Pre-clinical results of KZR-616 in a murine model of polymyositis were presented during ACR Convergence 2020. The results provide a rationale for targeting selective immunoproteasome inhibition for the treatment of polymyositis.

KZR-261: Protein Secretion Program

 

KZR-261, a first-in-class protein secretion inhibitor, targets the Sec61 translocon and has demonstrated broad anti-tumor activity in preclinical models of both solid and hematologic malignancies. Additional preclinical data further detailing the ability of novel small molecule Sec61 inhibitors to target multiple checkpoint proteins on various cell populations, thereby offering the potential of combination therapy in a single compound, are being presented during the 8th Annual Meeting of the International Cytokine & Interferon Society (Cytokines 2020) and the Society for the Immunotherapy of Cancer (SITC) in November 2020.

 

 

An Investigational New Drug (IND) application for KZR-261 is on-track for a planned submission in the first quarter of 2021. The Phase 1 clinical trial will evaluate dose escalation and safety and tolerability in patients with solid tumors to begin shortly after IND acceptance.
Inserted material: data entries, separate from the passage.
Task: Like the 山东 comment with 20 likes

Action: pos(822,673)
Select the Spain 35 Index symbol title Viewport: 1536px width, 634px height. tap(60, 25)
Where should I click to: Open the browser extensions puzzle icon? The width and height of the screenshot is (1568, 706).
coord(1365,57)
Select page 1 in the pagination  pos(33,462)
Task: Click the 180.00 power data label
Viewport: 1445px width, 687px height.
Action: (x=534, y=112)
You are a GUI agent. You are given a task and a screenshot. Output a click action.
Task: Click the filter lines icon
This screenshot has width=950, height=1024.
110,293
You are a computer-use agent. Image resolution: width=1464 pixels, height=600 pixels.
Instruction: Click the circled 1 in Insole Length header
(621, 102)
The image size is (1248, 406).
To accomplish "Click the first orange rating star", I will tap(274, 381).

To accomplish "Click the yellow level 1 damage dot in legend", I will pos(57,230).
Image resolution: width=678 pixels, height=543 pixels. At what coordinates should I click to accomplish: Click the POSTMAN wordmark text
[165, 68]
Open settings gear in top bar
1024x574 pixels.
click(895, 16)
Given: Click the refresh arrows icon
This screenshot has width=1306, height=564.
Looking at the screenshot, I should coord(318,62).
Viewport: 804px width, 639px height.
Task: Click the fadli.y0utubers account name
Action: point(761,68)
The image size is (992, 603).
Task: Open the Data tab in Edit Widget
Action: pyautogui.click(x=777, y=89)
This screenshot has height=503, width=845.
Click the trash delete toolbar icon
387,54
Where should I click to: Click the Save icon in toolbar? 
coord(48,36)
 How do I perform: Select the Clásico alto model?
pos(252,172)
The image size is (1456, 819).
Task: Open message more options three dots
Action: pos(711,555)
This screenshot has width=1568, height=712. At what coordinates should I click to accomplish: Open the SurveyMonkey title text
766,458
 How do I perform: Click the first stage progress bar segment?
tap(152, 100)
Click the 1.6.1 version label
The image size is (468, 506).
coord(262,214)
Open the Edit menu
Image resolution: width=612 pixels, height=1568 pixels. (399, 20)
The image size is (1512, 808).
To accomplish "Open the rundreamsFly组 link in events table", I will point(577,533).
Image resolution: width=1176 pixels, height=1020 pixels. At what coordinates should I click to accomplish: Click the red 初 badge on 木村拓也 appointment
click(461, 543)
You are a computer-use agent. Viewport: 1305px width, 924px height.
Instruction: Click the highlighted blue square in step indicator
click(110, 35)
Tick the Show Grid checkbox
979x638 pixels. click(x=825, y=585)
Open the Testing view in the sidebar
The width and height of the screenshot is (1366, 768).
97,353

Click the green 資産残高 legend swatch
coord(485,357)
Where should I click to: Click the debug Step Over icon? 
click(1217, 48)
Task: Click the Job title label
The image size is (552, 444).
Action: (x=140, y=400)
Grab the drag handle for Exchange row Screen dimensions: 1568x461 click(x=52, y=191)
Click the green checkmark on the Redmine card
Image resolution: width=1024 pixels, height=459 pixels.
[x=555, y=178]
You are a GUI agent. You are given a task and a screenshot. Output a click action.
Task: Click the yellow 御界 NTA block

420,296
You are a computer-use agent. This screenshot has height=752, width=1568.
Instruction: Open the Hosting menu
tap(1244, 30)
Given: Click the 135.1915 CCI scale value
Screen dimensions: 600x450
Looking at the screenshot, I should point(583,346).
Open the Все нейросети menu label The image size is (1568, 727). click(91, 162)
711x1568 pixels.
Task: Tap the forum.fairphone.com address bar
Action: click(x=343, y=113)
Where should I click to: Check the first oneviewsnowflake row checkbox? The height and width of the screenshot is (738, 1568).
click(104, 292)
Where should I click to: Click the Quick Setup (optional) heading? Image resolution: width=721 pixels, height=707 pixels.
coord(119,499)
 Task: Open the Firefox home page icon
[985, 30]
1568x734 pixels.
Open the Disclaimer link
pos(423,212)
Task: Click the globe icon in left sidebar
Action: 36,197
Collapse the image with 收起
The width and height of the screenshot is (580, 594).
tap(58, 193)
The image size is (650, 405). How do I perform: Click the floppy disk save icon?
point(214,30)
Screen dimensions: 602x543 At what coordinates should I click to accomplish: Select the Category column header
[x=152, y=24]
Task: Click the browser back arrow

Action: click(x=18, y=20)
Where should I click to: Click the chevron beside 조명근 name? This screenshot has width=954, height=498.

Third-Quarter 2020 Financial Results 

 

Cash, cash equivalents and marketable securities totaled $150.0 million as of September 30, 2020, compared to $78.2 million as of December 31, 2019. The increase in cash, cash equivalents and marketable securities was primarily attributable to the net proceeds from Kezar’s underwritten public offerings in February and June 2020, net of cash used by the Company in operations to advance its clinical stage programs and preclinical research and development.

 

Research and development expenses for the third quarter of 2020 increased by $1.2 million to $8.3 million, compared to $7.1 million in the third quarter of 2019. This increase was primarily related to advancing both the KZR-616 clinical program in multiple indications and the protein secretion preclinical program.

 

General and administrative expenses for the third quarter of 2020 increased by $0.7 million to $3.3 million, compared to $2.6 million in the third quarter of 2019. The increase was primarily due to an increase in personnel expenses, including non-cash stock-based compensation, legal and professional fees.


 

Net loss for the third quarter of 2020 was $11.3 million, or $0.23 per basic and diluted common share, compared to a net loss of $9.1 million, or $0.48 per basic and diluted common share, for the third quarter of 2019.

 

Total shares of common stock outstanding were 46.3 million as of September 30, 2020.  Additionally, there were outstanding pre-funded warrants to purchase 3.8 million shares of common stock at an exercise price of $0.001 per share and outstanding options to purchase 4.5 million shares of common stock at a weighted average exercise price of $6.12 per share as of September 30, 2020.

About KZR-616

KZR-616 is a novel, first-in-class, selective immunoproteasome inhibitor with broad therapeutic potential across multiple autoimmune diseases. Preclinical research demonstrates that selective immunoproteasome inhibition results in a broad anti-inflammatory response in animal models of several autoimmune diseases, while avoiding immunosuppression. Data generated from Phase 1a and 1b clinical trials provide evidence that KZR-616 exhibits a favorable safety and tolerability profile for development in severe, chronic autoimmune diseases. Phase 2 trials are underway in severe autoimmune diseases.

About KZR-261

KZR-261, a novel, first-in-class protein secretion inhibitor, is the first clinical candidate to be nominated from Kezar’s research and discovery efforts targeting protein secretion pathways. KZR-261 is a broad-spectrum anti-tumor agent that acts through direct interaction and inhibition of Sec61 activity. The compound was discovered by Kezar through a robust medicinal chemistry campaign in which several scaffolds were progressed through the company’s proprietary platform evaluating Sec61 modulation. As a result, Kezar has established a broad library of protein secretion inhibitors. KZR-261 has demonstrated several encouraging properties that lead to its potential to be an anti-cancer agent for the treatment of solid and hematologic malignancies. IND-enabling activities are currently underway, and an IND submission in solid tumors is expected to be filed in the first quarter of 2021.

About Kezar Life Sciences

Based in South San Francisco, Kezar Life Sciences is combining courage, conviction and cutting-edge science to develop breakthrough treatments for immune-mediated and oncologic disorders. The company is pioneering first-in-class, small-molecule therapies that harness master regulators of cellular function and inhibit multiple drivers of disease via a single target. KZR-616, a first-in-class selective immunoproteasome inhibitor, is being evaluated in severe and underserved autoimmune diseases.  Additionally, KZR-261, the first clinical candidate for the treatment of cancer from the company’s protein secretion program targeting the Sec61 translocon, is undergoing IND-enabling activities. For more information, visit www.kezarlifesciences.com.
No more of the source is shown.